Quelques fonctions présentes dans les Pokémon plus récents ont été ajoutées à cette version de Diamond/Pearl et améliorent réellement l’expérience de jeu. Le simple fait de pouvoir changer notre équipe sans se rendre à un Pokémon Center est génial. On peut déplacer les créatures de notre équipe vers nos boîtes de rangement virtuelles (et l’inverse) à n’importe quel moment à l’extérieur des batailles.

Le partage des points d’expérience nous aide à garder les Pokémon de notre équipe à un niveau semblable sans être obligés de les faire participer à la bataille. Ça élimine le grind pénible des débuts de la franchise. (Tous ces moments à sortir votre foutu Metapod dans un combat avec l’espoir qu’il se transforme un jour en Butterfree… )

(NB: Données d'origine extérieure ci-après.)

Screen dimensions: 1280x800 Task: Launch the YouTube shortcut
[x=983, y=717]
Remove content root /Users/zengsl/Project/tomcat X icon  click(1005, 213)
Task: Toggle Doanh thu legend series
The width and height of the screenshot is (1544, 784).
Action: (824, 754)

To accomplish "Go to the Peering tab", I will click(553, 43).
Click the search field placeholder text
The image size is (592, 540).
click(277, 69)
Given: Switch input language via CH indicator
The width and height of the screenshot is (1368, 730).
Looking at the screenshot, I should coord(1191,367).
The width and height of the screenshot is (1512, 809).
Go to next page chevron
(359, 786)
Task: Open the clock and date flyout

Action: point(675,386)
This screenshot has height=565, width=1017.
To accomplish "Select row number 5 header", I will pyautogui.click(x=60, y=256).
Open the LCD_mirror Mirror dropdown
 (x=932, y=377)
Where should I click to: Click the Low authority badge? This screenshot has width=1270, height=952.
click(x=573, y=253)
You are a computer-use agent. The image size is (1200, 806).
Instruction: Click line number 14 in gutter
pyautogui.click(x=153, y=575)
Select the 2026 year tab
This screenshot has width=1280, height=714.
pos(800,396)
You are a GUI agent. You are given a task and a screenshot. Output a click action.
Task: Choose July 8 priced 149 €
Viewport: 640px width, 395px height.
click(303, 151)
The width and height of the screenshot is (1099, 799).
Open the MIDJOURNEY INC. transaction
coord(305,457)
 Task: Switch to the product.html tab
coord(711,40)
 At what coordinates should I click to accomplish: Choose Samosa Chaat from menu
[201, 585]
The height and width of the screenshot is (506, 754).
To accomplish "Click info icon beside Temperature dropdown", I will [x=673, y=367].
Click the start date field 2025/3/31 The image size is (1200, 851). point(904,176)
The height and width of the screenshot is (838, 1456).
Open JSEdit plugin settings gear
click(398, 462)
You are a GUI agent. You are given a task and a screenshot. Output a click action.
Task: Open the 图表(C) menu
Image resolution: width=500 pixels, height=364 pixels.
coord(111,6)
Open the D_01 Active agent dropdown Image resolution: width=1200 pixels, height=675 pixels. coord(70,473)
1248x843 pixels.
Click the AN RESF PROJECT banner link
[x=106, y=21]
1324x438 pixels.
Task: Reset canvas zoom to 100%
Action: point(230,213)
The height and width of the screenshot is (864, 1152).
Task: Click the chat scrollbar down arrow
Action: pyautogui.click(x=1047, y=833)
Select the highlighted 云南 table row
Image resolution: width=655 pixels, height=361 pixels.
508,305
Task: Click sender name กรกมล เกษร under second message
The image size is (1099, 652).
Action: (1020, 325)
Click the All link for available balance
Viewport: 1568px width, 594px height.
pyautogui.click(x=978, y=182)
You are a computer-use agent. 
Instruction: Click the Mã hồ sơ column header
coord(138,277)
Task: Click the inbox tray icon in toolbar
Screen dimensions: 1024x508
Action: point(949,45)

La section souterraine de Diamond & Pearl a été revisitée : elle contient maintenant de grandes pièces contenant des Pokémons; ceux-ci sont visibles, comme dans Sword & Shield. C’est donc l’endroit rêvé pour remplir son Pokédex, ou entraîner ses créatures. Mieux encore, on peut aller n’importe où, n’importe quand grâce à un item dans notre inventaire.

Diamond & Pearl contenaient aussi quelques mini-jeux intéressants, comme les concours de beauté sous forme de jeu de rythme, et une sorte de Picross simplifié dans l’underground. Ces modes sont aussi de retour dans ce remaster..

C’est donc loin d’être un mauvais Pokémon, mais même ce remaster conserve des gros défauts qui sont présents dans la franchise depuis le tout début. Je sais, le facteur nostalgie pèse beaucoup dans la balance, mais ouvrons-nous les yeux un moment et reconnaissons ses points faibles. 

Pokémon, c’est toujours pareil

Le scénario est très faible, les dialogues sont toujours aussi insipides. Le monde Pokémon est peuplé de NPC qui ont rarement autre chose à vous dire qu’un conseil de gameplay ou une phrase vide sans aucun intérêt de style « I am error ». Les habitués savent que ces NPC nous donnent parfois des objets utiles (ou même essentiels) : on se sent donc obligé d’endurer ces centaines de bulles de small talk douloureuses.

La trame narrative reste la même depuis 22 ans : on dit au revoir à notre mère, un professeur nous remet notre Pokémon de départ, un ami avec un problème d’attitude devient notre rival, on parcourt la carte pour battre chaque chef de gym pour obtenir leur badge, et on croise au passage une équipe de super-vilains sans personnalité qu’on devra affronter à répétition, pendant qu’un Pokémon légendaire nous attend à la fin de l’aventure.

Le système de combat est vieillot, peu stratégique. Jusqu’au troisième gym, je tuais la plupart des Pokémon en un seul coup. Une attaque de feu sur les Pokémon insecte, une attaque d’eau sur les Pokémon roche, une attaque vent sur les Pokémon combat, et c’est réglé. Pas de décisions stratégiques, de combos d’attaque ou de calcul des points de vie : juste des one-hit kills pendant 10 heures.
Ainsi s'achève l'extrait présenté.